_TASK STATEMENT_. The answer should be the records below, word for word, with every image left out.

_SUPPLIED DATA_.
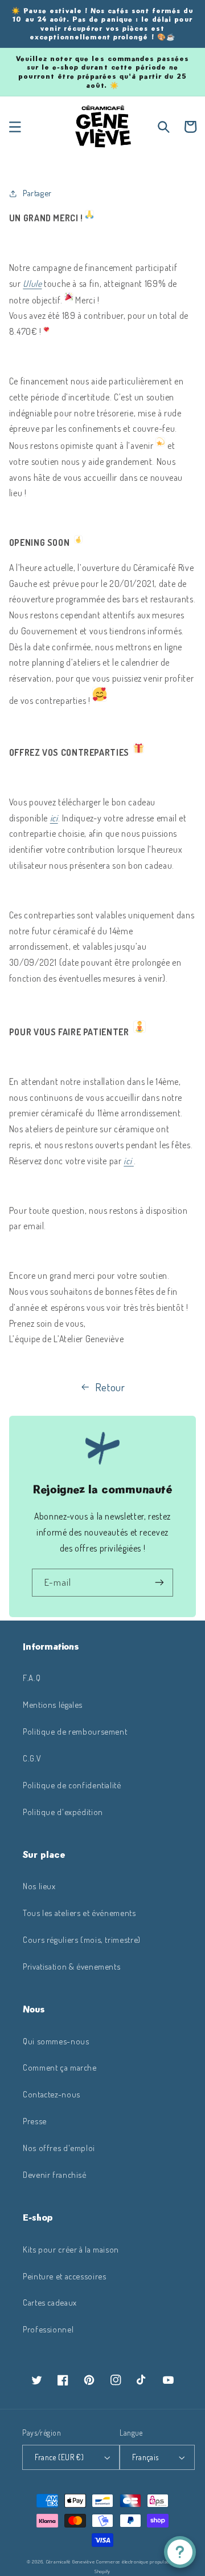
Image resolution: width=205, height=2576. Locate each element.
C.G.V (32, 1758)
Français (145, 2457)
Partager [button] (37, 193)
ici (54, 818)
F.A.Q (31, 1677)
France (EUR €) (59, 2457)
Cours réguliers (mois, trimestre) (82, 1939)
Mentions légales (53, 1704)
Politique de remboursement (75, 1731)
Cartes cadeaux (50, 2302)
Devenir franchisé (55, 2174)
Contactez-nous (51, 2094)
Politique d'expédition (63, 1812)
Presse (35, 2121)
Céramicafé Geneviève (70, 2561)
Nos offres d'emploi (59, 2147)
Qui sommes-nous (56, 2041)
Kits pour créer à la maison (71, 2249)
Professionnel (48, 2329)
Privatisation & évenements (71, 1966)
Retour (110, 1387)
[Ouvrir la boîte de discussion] (180, 2552)
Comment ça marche (60, 2067)
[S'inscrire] (159, 1583)
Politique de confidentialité (72, 1785)
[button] (15, 127)
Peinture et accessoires (64, 2276)
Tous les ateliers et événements (79, 1912)
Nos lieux (39, 1886)
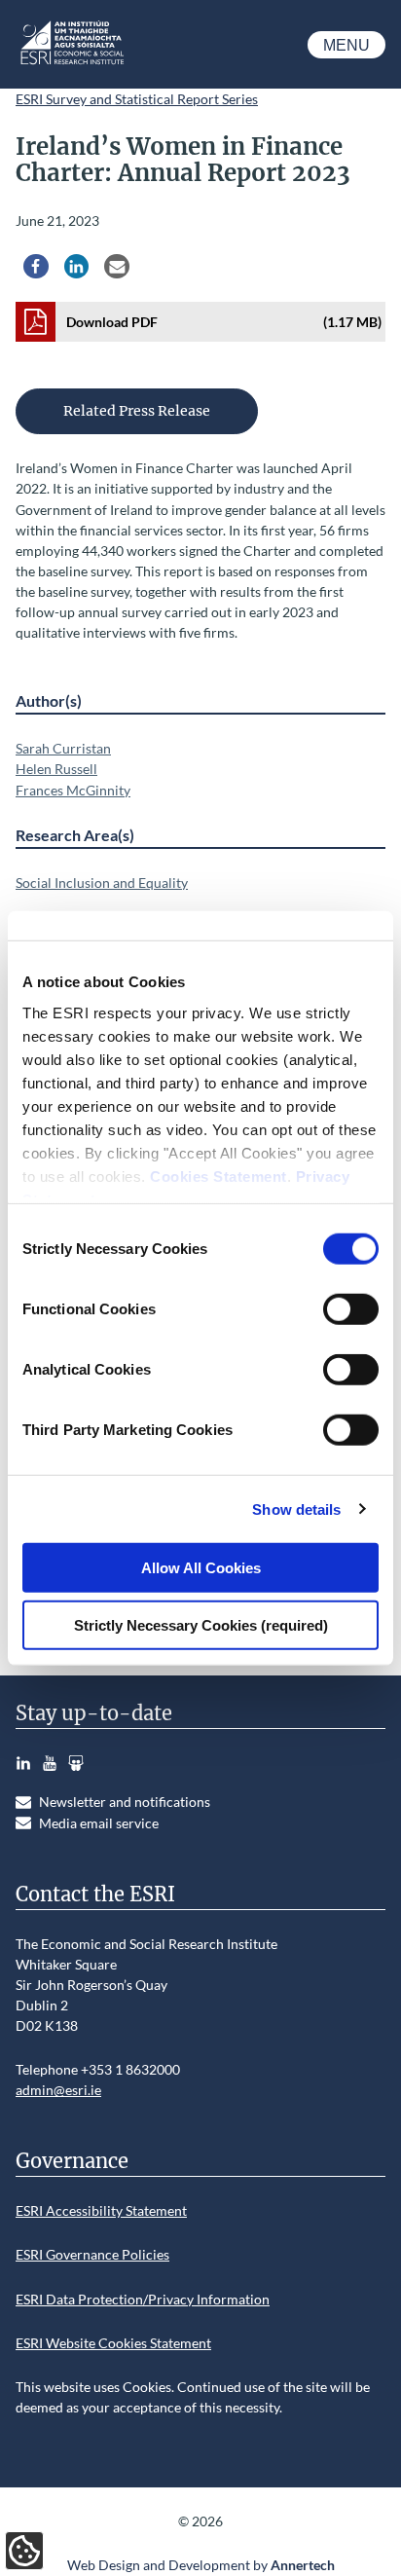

_ANSWER AREA_.
Image resolution: width=205, height=2576. Locate each element.
C.G.V (32, 1758)
Français (145, 2457)
Partager [button] (37, 193)
ici (54, 818)
F.A.Q (31, 1677)
France (EUR €) (59, 2457)
Cours réguliers (mois, trimestre) (82, 1939)
Mentions légales (53, 1704)
Politique de remboursement (75, 1731)
Cartes cadeaux (50, 2302)
Devenir franchisé (55, 2174)
Contactez-nous (51, 2094)
Politique d'expédition (63, 1812)
Presse (35, 2121)
Céramicafé Geneviève (70, 2561)
Nos offres d'emploi (59, 2147)
Qui sommes-nous (56, 2041)
Kits pour créer à la maison (71, 2249)
Professionnel (48, 2329)
Privatisation & évenements (71, 1966)
Retour (110, 1387)
[Ouvrir la boîte de discussion] (180, 2552)
Comment ça marche (60, 2067)
[S'inscrire] (159, 1583)
Politique de confidentialité (72, 1785)
[button] (15, 127)
Peinture et accessoires (64, 2276)
Tous les ateliers et événements (79, 1912)
Nos lieux (39, 1886)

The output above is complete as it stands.